[Saved entries]
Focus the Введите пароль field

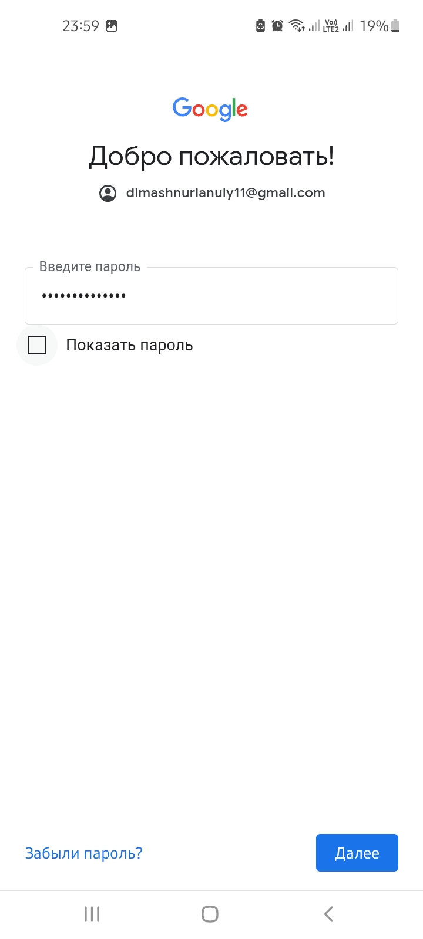click(x=212, y=295)
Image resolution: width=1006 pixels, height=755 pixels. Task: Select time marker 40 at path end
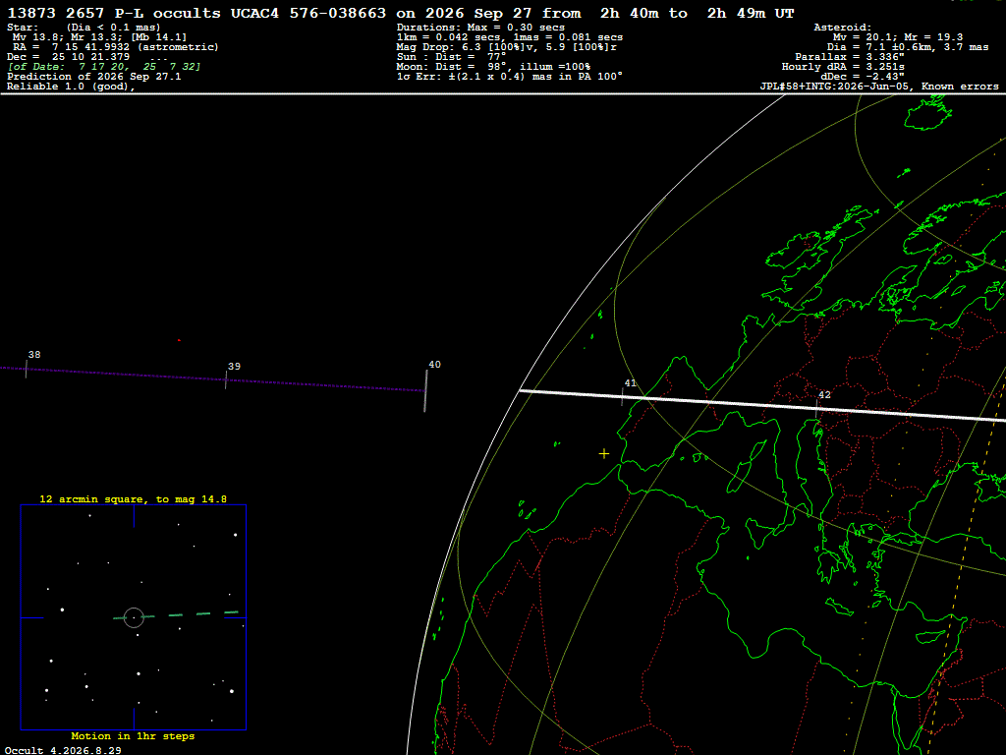[434, 364]
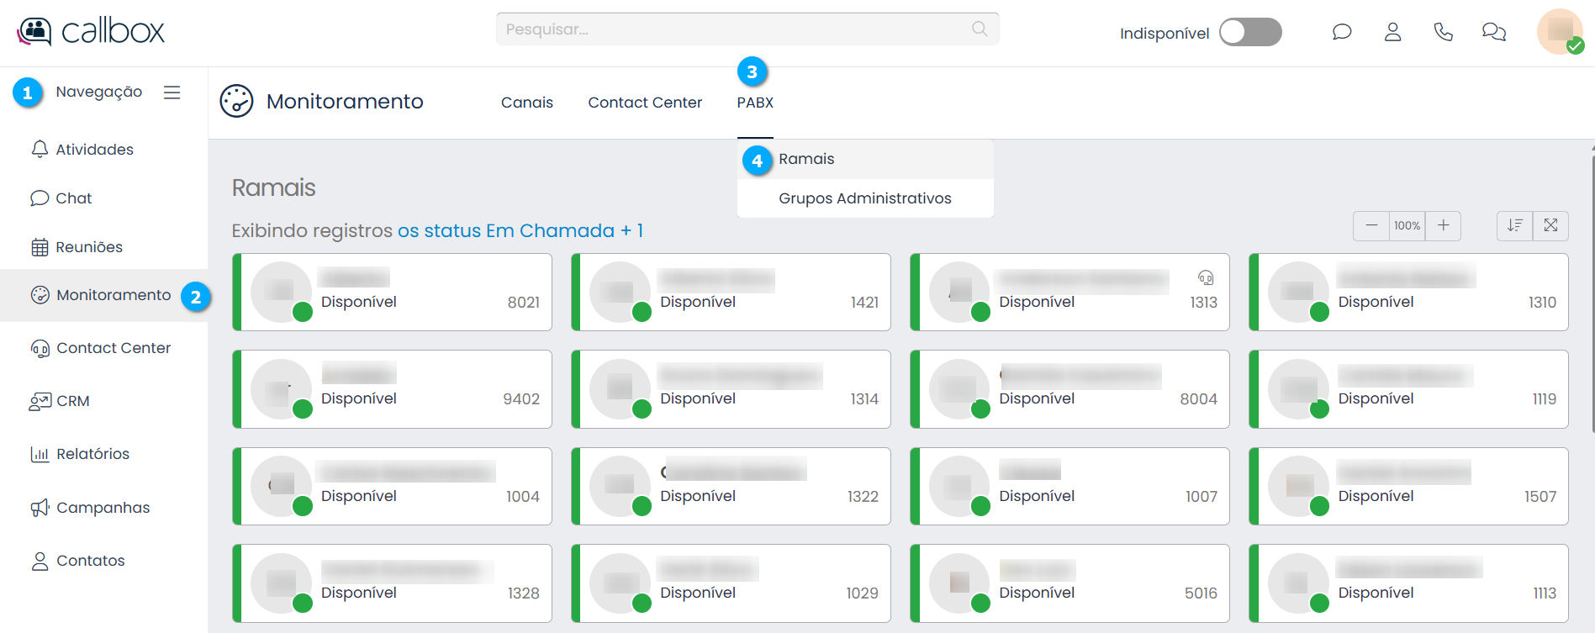Open the Contact Center tab
The image size is (1595, 633).
[645, 103]
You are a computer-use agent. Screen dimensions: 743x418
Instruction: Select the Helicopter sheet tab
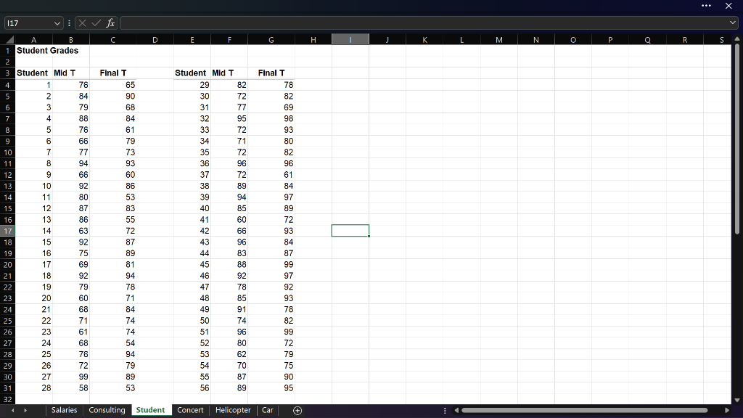tap(233, 410)
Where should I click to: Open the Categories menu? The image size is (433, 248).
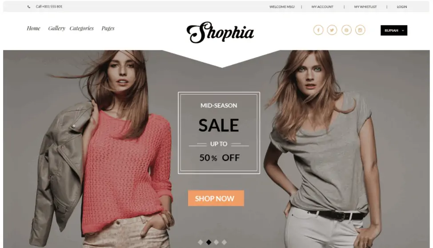[81, 28]
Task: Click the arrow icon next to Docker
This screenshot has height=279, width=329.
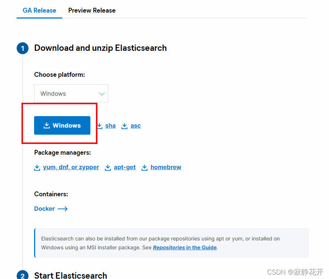Action: [x=63, y=209]
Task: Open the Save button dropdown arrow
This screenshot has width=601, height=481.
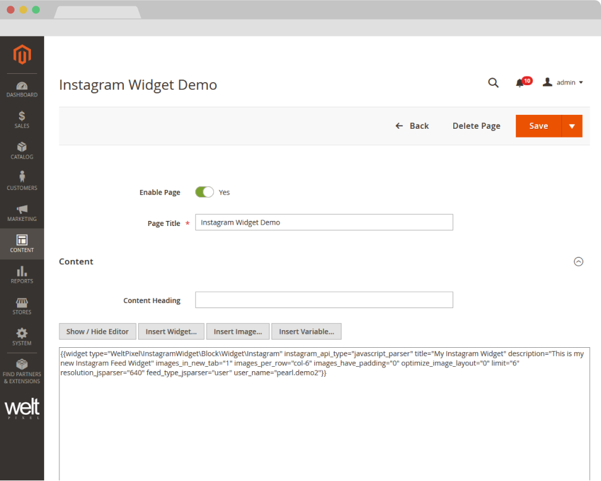Action: (572, 126)
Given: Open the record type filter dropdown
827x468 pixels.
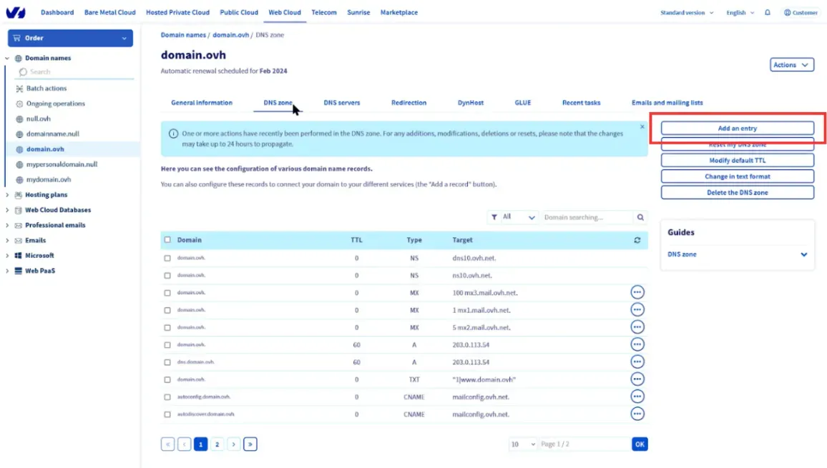Looking at the screenshot, I should point(513,217).
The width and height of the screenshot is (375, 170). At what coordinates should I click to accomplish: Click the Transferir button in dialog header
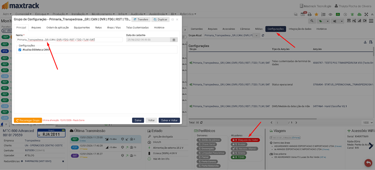tap(141, 19)
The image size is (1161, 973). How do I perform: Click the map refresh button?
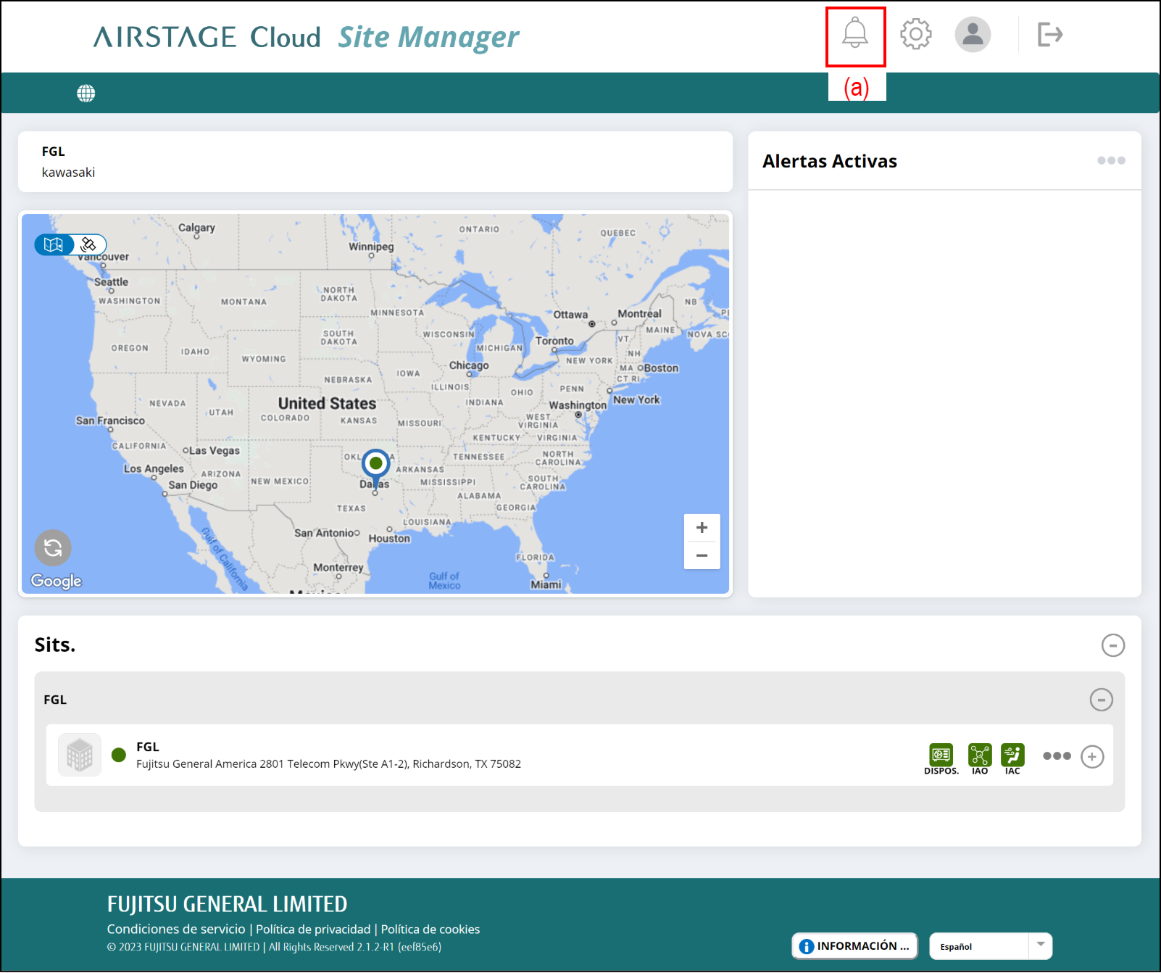pyautogui.click(x=53, y=548)
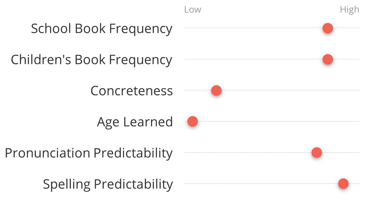Viewport: 369px width, 201px height.
Task: Select the Concreteness red slider handle
Action: pos(216,91)
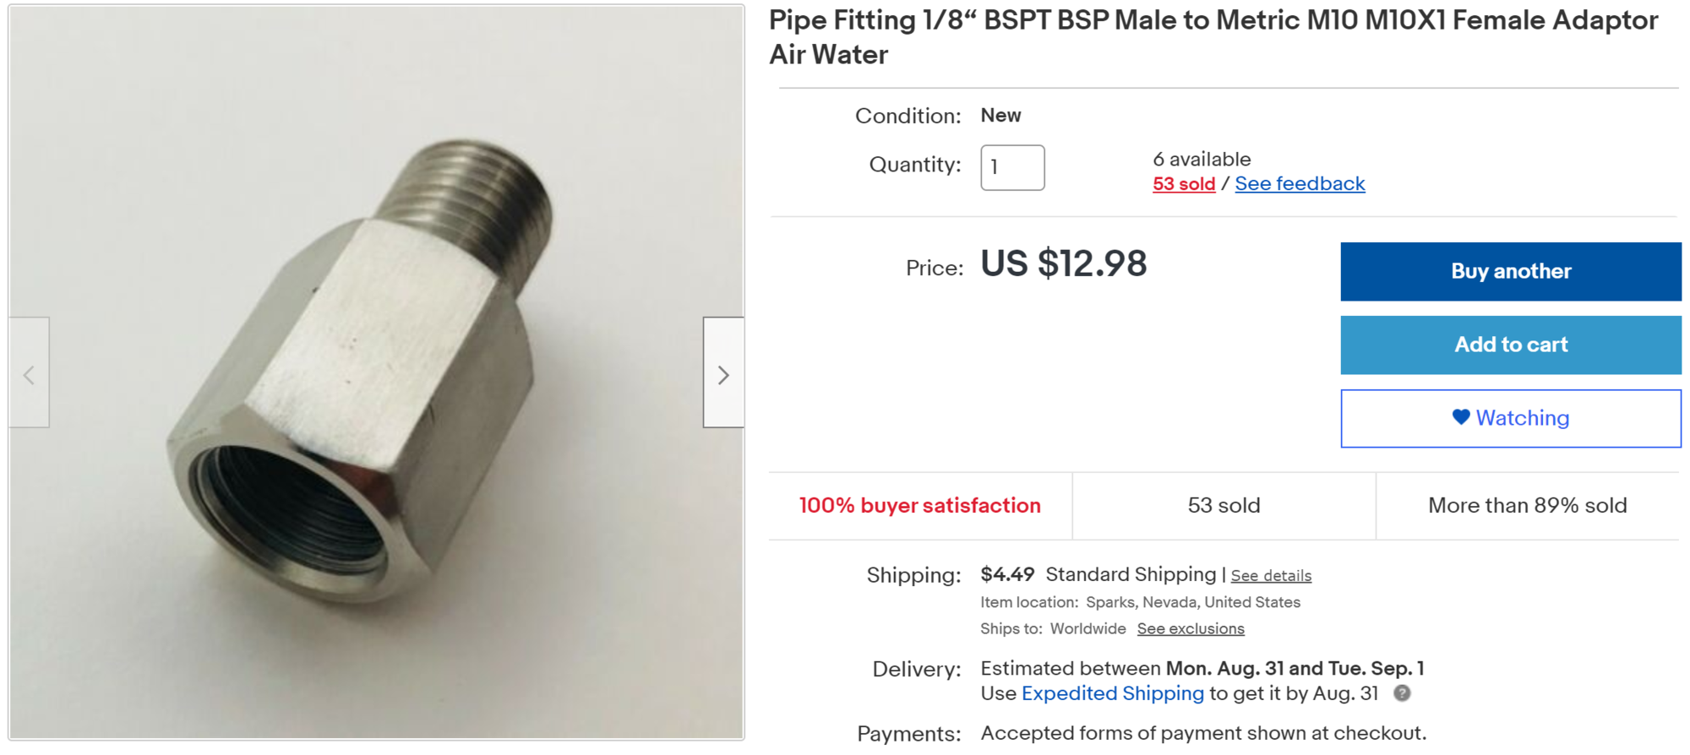Select the 53 sold stats cell

(x=1223, y=505)
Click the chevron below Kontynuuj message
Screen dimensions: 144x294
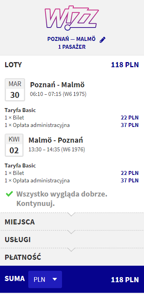(x=71, y=214)

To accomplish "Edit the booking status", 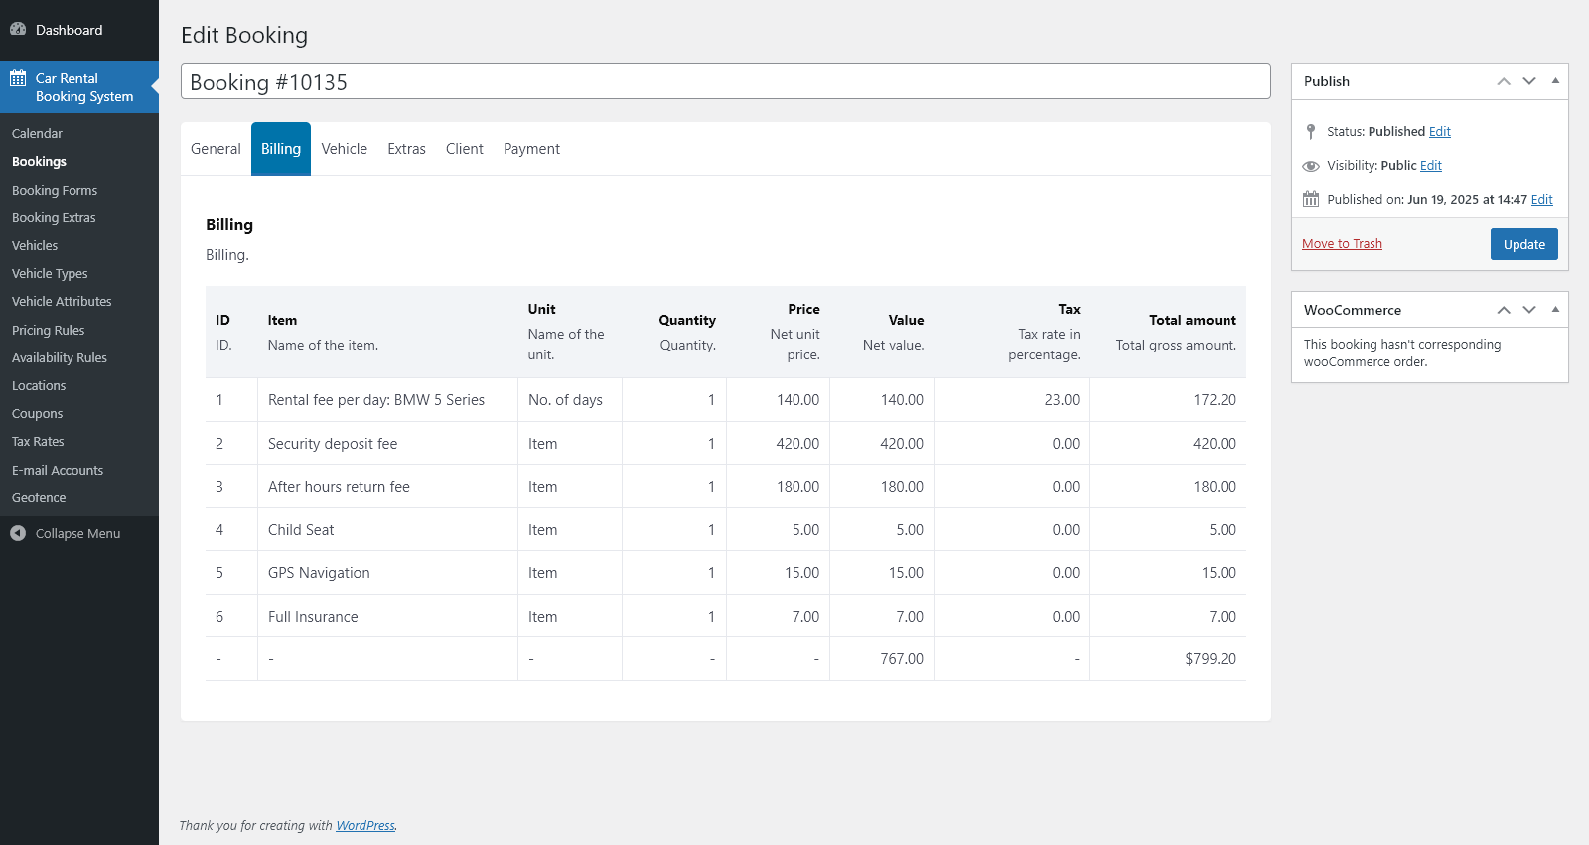I will pyautogui.click(x=1439, y=132).

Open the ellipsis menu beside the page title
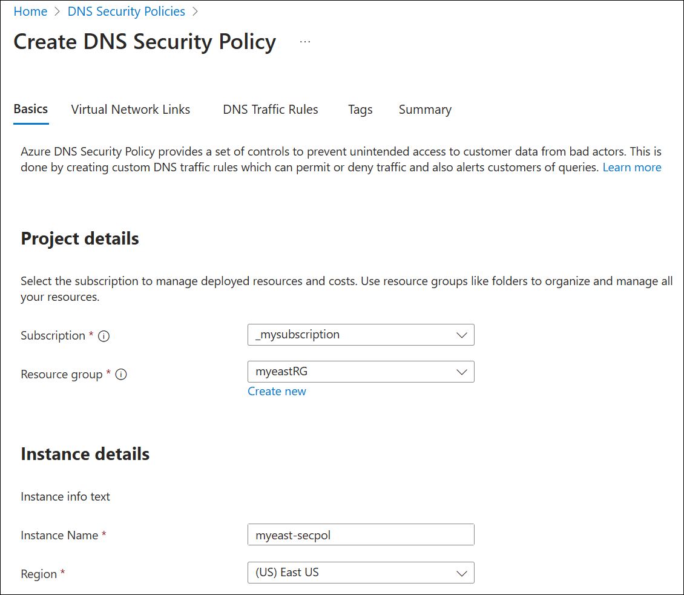click(305, 40)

→ Exercise details
Your task is to copy every line in the entries that holds the string "dropdown".

→ Task solution
Task: Open the Save button dropdown arrow
Given: Open the record type filter dropdown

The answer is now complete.